ViVoLab, Aragón Institute for Engineering Research (I3A), University of Zaragoza, Spain
Contact: {amiguel, ortega, lleida}@unizar.es
TIn this paper we describe the ViVoLAB system for the IberSPEECH-RTVE 2022 Speech to Text Transcription Challenge. The system is a combination of several subsystems designed to perform a full subtitle edition process from the raw audio to the creation of aligned subtitle transcribed partitions.

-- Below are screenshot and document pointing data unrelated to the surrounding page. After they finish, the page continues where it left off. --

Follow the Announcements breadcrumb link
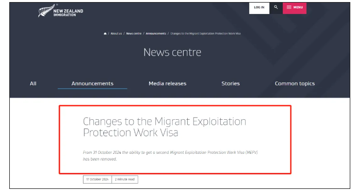This screenshot has width=357, height=192. pyautogui.click(x=156, y=34)
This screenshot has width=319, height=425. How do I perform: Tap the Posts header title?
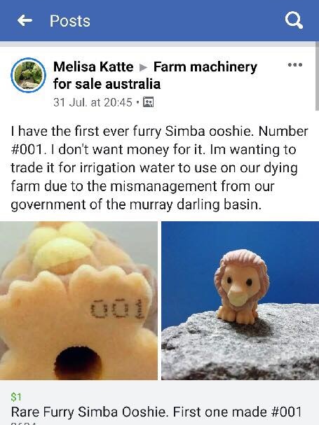[x=70, y=21]
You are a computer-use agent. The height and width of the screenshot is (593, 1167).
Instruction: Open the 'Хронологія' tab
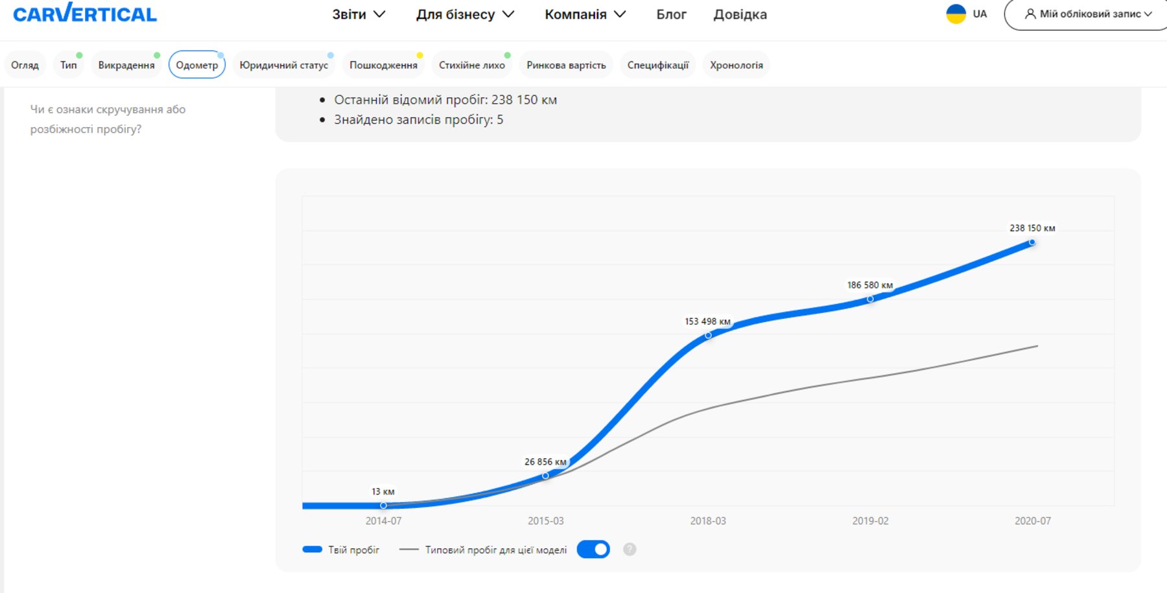coord(736,65)
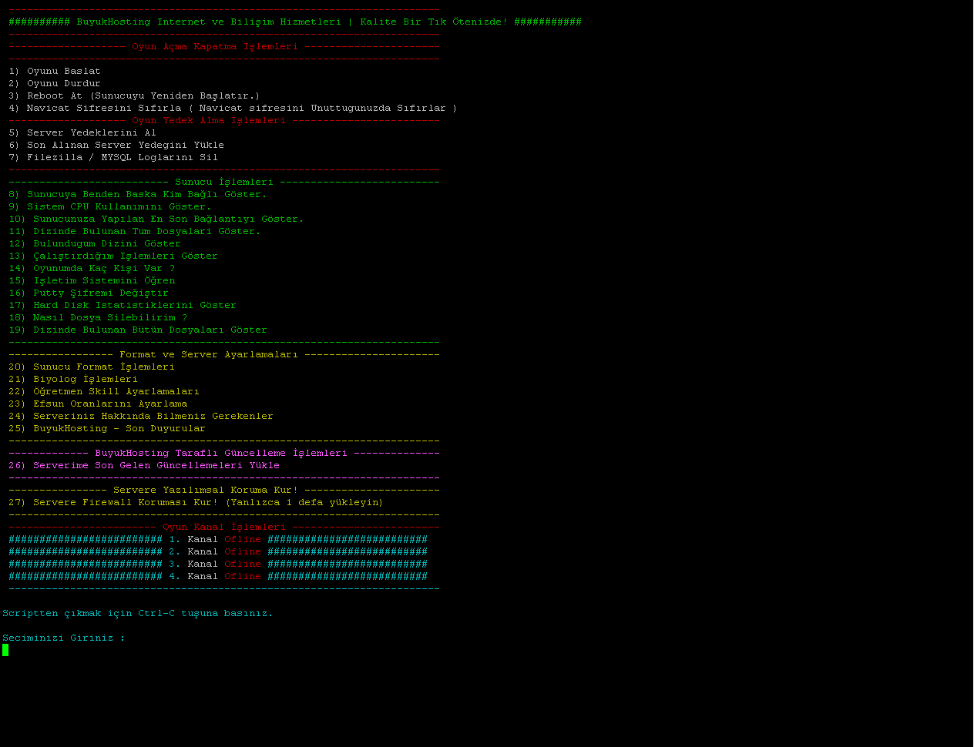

The subsystems include a phonetic recognizer, a phonetic subword recognizer, a speaker-aware subtitle partitioner, a sequence-to-sequence translation model working with orthographic tokens to produce the desired transcription, and an optional diarization step with the previously estimated segments. Additionally, we use recurrent network based language models to improve results for steps that involve search algorithms like the subword decoder and the sequence-to-sequence model. The technologies involved include unsupervised models like Wavlm to deal with the raw waveform, convolutional, recurrent, and transformer layers.
As a general design pattern, we allow all the systems to access previous outputs or inner information, but the choice of successful communication mechanisms has been a difficult process due to the size of the datasets and long training times. The best solution found will be described and evaluated for some reference tests of 2018 and 2020 IberSPEECH-RTVE S2TC evaluations.